Courtesy Photo
*** stars 105 minutes | Rated: PG
Opened: Friday, July 30, 1999
Directed by Garry Marshall

Starring Julia Roberts, Richard Gere, Joan Cusask, Hector Elizondo & Rita Wilson


Charming stars, innocuous - if silly - romance, if you can ignore the plot and character land mines, this is a good rainy day rental.

   VIDEO RELEASE: 1/25/2000

Julia Roberts:
"Notting Hill" (1999)
"Stepmom" (1998)
"Conspiracy Theory" (1997)
"My Best Friend's Wedding" (1997)
"Everyone Says I Love You" (1996)
"Something to Talk About" (1995)

Richard Gere:
"The Jackal" (1997)
"Red Corner" (1997)
"Primal Fear" (1996)

Joan Cusack:
"Arlington Road" (1999)
"Grosse Pointe Blank" (1997)
"In & Out" (1997)

Hector Elizondo:
"Turbulence" (1997)

Rita Wilson:
"That Thing You Do!" (1996)

Roberts-Gere chemistry is magic in more mature romantic comedy 'Runaway Bride'

By Rob Blackwelder

Julia Roberts and Richard Gere have the kind of spellbound chemistry that can make even a movie riddled with flaws feel like an instant romantic comedy classic.

Like Cary Grant and Rosalind Russell, Debroah Kerr and Yul Brynner, Billy Crystal and Meg Ryan, when Roberts and Gere share the screen, there's just no denying something magical is happening between them.

Their eyes lock when they just glance at each other.
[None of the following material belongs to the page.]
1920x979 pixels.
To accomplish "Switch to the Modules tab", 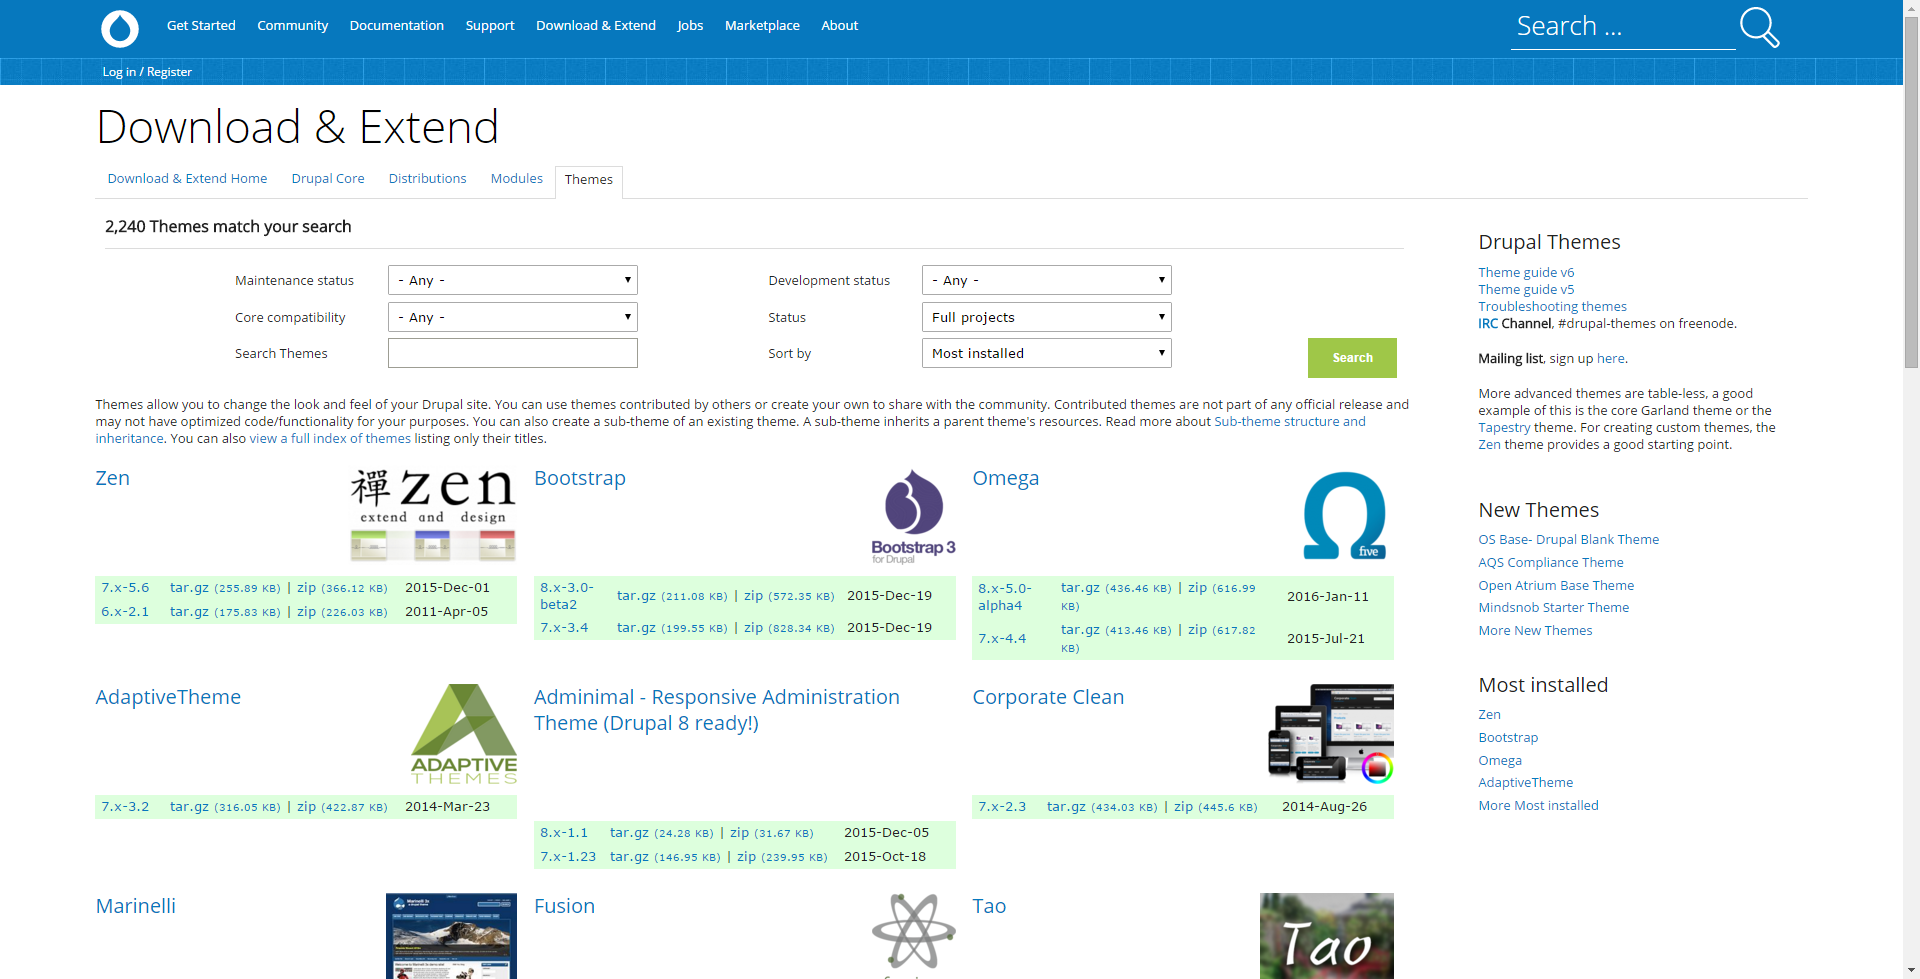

They crack giddy smiles like they just can't help it. They're drawn to each other like magnets.

This chemistry, which was the only thing that made "Pretty Woman" work at all, is even more incandescent in "Runaway Bride," a much more grown-up romantic comedy about a commitment-phobic, farm-town girl who has a habit of never making it through a wedding march.

Having bolted from three ceremonies before, Maggie Carpenter (Roberts) is in preparation for her fourth attempt at a walk down the aisle when misogynistic USA Today columnist Ike Graham (Gere) writes a vicious article about her from New York, based solely on a story he's told by a guy in a bar (something, by the way, a real newspaperman would never do).

Fired from his job for the piece, he makes for Maggie's rural Maryland town to write an in-depth follow up, with which he hopes to land a gig at GQ, and quickly charms his way into her life by buddying up to her friends, her family and her latest fiance.

The fact that these people would embrace this city slicker who belittled their local celebrity before the nation is one of several nagging quibbles in "Runaway Bride" that are overcome by the Roberts-Gere magic. Even Maggie's reaction to meeting this man is pretty tepid. She's fussy when she should be furious.

But if she ran him out of town, there would be no plot, I suppose, so for a while "Bride" resembles the second act of "In & Out," with the humorously unethical and definitely determined reporter running around the small town getting the skinny on the bride and practically taking bets on the outcome of her impending nuptials.

Directed by the inconsistent and frequently idiotic Garry Mashall, who is also part of the "Pretty Woman" reunion but directed "Dear God," "Exit to Eden" and other crimes against the cinema as well, "Runaway Bride" has many major inconsistencies. The leads have little depth beyond an insatiable ability to call each other on their foibles. Maggie's motives for marriage and for tolerating Ike are never very clear, and Ike isn't as abrasive as he ought to be to make the tension work. Marshall's slapdash rendering of small town America consists largely of quaintness cliches (barber shop quartet, anyone?), and several scenes are absurdly staged.

But by the time Maggie agrees to be interviewed, and the reluctantly romantic sparks begin to fly, none of this matters much, because when Roberts and Gere play meant-for-each-other, there's electricity in the air.

Maggie and Ike become tentative friends and she begins to have doubts about her marriage after he slips her some enchanting amateur Freud on the topic of her commitment evasion techniques. It's all dime novel dialogue, to be frank, but Roberts and Gere are obviously having so much fun in their roles that you can't help but enjoy them, whatever is coming out of their mouths.

Marshall makes up for a lot of bad movies with the unpredictable will-she-or-won't-she climax of "Runaway Bride," which was written by Sara Parriott and Josann McGibbon -- the team behind the little-known guilty pleasure chick flick "The Favor" (featuring Brad Pitt in his generic hunk days).

The movie is a little under-ripe, but it boasts a great supporting cast (Joan Cusack, Rita Wilson, Hector Elizando), it's consistently funny (one running gag has Ike being swatted with rolled up newspapers by random angry female readers), and most importantly, its delightfully romantic.

"Pretty Woman" fans who have outgrown their hooker-Cinderella fantasies will appreciate the more mature (but still wonderfully giddy) love story of "Bride," but even stone-hearted fellas who couldn't stand that movie will get a warm fuzzy feeling from this one.